142. Still other commenters argue that, if we permit call setup charges to be imposed for
call attempts, we will, at best, open the door to unauditable billing errors or, at worst, facilitate
incumbent LEC fraud and duplicity. These commenters argue that the incumbent LEC will be
able to generate additional revenue, or degrade the service of IXC competitors, by blocking calls
at its own switch. Based on this record, we conclude that these concerns are not well-founded.
By permitting a setup charge only for originating call attempts that are handed off to the IXC's
POP, we minimize the originating incumbent LEC's incentive to engage in this type of activity
because the incumbent LEC will receive no compensation for calls blocked at its own switch. In
addition, incumbent LECs have compelling incentives to deliver interstate calls to an IXC's POP.

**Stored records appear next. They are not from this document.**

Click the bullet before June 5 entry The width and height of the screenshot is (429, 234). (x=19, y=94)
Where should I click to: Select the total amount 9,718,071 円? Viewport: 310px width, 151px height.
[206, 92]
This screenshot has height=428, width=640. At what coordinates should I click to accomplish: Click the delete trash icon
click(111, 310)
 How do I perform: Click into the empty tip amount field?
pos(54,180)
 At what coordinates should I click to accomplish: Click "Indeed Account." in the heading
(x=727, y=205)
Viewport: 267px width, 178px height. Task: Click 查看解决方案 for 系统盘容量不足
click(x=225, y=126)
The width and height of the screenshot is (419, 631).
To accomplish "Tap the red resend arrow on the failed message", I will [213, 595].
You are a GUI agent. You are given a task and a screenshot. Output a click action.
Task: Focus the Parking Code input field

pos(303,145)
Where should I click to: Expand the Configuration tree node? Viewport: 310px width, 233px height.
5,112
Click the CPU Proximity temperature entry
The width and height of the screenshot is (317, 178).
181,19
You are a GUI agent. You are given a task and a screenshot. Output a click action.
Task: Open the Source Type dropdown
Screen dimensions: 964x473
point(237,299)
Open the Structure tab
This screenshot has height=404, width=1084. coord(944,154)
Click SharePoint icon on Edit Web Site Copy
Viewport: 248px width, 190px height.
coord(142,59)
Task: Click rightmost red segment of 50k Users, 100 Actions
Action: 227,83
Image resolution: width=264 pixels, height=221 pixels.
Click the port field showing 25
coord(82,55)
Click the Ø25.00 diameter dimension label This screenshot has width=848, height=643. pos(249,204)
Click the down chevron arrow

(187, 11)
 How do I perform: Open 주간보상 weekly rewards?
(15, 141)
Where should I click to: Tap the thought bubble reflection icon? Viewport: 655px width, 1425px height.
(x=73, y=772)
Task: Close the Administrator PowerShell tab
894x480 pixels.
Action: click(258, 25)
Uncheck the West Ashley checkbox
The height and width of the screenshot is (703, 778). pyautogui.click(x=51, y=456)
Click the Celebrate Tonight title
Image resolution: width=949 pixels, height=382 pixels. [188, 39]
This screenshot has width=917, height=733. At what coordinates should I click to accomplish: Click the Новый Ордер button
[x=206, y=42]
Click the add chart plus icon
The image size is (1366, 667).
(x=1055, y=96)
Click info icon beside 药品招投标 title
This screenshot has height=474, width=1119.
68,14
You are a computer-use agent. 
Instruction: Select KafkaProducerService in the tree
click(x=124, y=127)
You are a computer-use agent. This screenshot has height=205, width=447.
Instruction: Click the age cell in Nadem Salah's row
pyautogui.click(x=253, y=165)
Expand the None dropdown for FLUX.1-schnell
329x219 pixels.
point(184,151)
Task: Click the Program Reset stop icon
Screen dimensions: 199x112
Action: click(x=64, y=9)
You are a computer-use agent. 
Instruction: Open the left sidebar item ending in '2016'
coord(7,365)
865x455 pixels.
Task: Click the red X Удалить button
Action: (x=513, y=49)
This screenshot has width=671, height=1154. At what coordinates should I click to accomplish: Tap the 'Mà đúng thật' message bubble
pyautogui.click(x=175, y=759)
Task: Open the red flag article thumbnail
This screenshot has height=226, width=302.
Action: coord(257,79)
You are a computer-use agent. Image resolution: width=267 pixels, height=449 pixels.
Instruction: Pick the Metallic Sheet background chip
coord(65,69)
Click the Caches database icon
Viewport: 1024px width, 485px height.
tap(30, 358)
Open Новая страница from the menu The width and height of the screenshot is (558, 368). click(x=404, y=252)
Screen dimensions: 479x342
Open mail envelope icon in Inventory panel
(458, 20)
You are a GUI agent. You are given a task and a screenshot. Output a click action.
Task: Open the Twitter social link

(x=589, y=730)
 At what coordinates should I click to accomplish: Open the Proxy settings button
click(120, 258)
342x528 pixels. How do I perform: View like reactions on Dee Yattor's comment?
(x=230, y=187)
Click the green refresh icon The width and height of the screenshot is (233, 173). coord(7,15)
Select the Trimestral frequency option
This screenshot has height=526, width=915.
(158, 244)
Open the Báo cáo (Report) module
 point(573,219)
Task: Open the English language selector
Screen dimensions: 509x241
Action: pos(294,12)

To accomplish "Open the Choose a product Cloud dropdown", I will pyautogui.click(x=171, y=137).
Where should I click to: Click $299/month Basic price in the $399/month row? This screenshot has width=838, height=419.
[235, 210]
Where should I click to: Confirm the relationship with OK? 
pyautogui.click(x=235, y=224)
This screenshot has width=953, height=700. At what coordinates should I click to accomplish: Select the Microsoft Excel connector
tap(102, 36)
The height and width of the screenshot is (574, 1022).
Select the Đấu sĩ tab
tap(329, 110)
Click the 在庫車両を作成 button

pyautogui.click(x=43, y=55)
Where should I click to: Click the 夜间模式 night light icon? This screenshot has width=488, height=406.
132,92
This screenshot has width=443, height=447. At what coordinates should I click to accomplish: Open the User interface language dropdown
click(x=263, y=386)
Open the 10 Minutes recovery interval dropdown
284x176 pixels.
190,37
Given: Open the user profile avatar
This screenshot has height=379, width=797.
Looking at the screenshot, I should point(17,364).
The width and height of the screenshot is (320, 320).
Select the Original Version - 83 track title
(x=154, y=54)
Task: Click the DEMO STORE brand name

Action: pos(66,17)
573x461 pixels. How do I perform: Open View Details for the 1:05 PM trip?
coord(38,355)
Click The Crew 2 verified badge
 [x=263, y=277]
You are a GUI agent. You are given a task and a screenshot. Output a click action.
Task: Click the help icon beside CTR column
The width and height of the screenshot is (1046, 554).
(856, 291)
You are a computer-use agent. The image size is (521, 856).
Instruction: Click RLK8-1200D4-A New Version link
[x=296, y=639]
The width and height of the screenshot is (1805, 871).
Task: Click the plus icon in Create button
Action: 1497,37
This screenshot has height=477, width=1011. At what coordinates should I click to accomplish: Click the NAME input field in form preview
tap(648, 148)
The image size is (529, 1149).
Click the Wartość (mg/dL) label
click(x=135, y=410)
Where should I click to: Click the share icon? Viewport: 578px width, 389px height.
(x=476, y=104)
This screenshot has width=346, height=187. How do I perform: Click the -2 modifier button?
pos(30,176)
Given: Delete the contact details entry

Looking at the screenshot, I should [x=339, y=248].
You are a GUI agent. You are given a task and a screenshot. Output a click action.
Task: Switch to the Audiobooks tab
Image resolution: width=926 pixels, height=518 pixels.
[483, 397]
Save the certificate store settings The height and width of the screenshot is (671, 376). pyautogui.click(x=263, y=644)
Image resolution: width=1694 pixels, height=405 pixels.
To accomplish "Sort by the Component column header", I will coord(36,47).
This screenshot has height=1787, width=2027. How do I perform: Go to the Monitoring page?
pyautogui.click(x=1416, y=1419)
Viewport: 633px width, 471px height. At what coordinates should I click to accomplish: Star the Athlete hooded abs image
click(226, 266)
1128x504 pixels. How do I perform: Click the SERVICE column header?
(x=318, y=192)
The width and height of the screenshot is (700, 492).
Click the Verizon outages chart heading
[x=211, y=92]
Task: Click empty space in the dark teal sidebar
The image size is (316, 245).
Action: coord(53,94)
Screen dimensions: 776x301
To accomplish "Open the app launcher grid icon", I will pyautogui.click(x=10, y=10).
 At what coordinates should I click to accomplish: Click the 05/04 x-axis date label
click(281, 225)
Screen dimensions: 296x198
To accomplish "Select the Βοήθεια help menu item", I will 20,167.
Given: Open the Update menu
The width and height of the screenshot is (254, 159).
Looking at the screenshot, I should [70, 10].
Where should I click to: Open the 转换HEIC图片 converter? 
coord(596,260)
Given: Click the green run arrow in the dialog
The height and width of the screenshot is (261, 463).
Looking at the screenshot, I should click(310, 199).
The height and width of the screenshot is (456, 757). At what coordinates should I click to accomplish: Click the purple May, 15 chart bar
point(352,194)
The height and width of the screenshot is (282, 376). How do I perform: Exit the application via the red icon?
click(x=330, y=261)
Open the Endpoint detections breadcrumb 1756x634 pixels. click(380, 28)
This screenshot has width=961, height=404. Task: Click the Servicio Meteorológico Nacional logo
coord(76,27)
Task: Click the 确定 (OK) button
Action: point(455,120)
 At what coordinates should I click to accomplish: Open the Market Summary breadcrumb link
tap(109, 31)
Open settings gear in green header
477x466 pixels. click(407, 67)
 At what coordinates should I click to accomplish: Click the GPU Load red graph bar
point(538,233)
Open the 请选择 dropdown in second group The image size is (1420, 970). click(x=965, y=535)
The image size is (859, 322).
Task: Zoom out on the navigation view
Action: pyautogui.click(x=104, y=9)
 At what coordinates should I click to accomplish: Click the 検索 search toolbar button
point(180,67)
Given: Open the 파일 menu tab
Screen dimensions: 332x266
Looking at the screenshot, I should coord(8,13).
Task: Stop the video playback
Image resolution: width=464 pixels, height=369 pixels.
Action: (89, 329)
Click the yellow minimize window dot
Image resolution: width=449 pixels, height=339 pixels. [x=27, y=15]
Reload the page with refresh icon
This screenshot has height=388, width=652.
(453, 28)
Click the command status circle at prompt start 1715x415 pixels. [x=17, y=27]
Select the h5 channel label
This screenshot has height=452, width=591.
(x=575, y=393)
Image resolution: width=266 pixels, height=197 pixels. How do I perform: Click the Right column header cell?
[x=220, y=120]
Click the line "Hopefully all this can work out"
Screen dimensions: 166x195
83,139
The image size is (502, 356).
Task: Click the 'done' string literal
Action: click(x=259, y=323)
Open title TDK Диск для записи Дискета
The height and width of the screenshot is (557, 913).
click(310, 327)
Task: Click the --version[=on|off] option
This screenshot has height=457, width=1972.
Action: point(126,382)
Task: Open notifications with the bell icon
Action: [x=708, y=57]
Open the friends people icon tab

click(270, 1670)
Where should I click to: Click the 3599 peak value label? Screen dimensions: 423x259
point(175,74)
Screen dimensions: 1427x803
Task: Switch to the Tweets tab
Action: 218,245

As competition develops for local service, it appears doubtful that an incumbent LEC would find
it advantageous to block deliberately interstate calls placed by their end user customers. Such
practices would encourage entry by new competitors and increase the interest of affected end
users in finding a more reliable service provider. We also find it unlikely that either originating or
terminating incumbent LECs would intentionally risk the collection of often significant per-minute
access charge revenues on a completed long-distance call in order to collect additional, much
smaller per-call setup charges. Finally, we know of no significant allegations of degraded service
quality attributable to the very similar current regime, under which incumbent LECs collect at
least a full minute of originating access revenues on uncompleted calls delivered to the IXC's
POP. We are prepared, however, to investigate claims that an incumbent LEC is blocking calls in
an intentional or discriminatory manner.
143. Several large business customers that make substantial numbers of short-duration
calls, such as those associated with credit card authorization, automatic teller machine operation,
or other transaction-oriented data transfers, argue that imposing a call setup charge will be
disruptive to their businesses and may force them to use alternatives to the public switched
network.(183) These commenters are the primary beneficiaries of the subsidy that is implicit in the
current recovery of call setup costs on a per-minute basis, running from customers that make
lengthy calls to those that make many short-duration calls. The existing rate structure may well
have encouraged users who make many short duration calls to use the public-switched network in
inefficient ways. Rate structures that are aligned with cost causation, on the other hand, should
encourage economically-efficient use of the telecommunications network. Transaction-oriented
users of the network may be motivated to develop more economically efficient processing
methods, with resulting economic benefits. Because this group of IXC customers may need time
to adjust to the new rate structure, however, incumbent LECs choosing to impose a per-call setup
charge on IXCs may do so, at the earliest, in their access tariff filings effective July 1, 1998. This
gives a customer over one year to make any necessary adjustments. This time should be sufficient
to mitigate any potential disruptive effects of this rate structure change.(184)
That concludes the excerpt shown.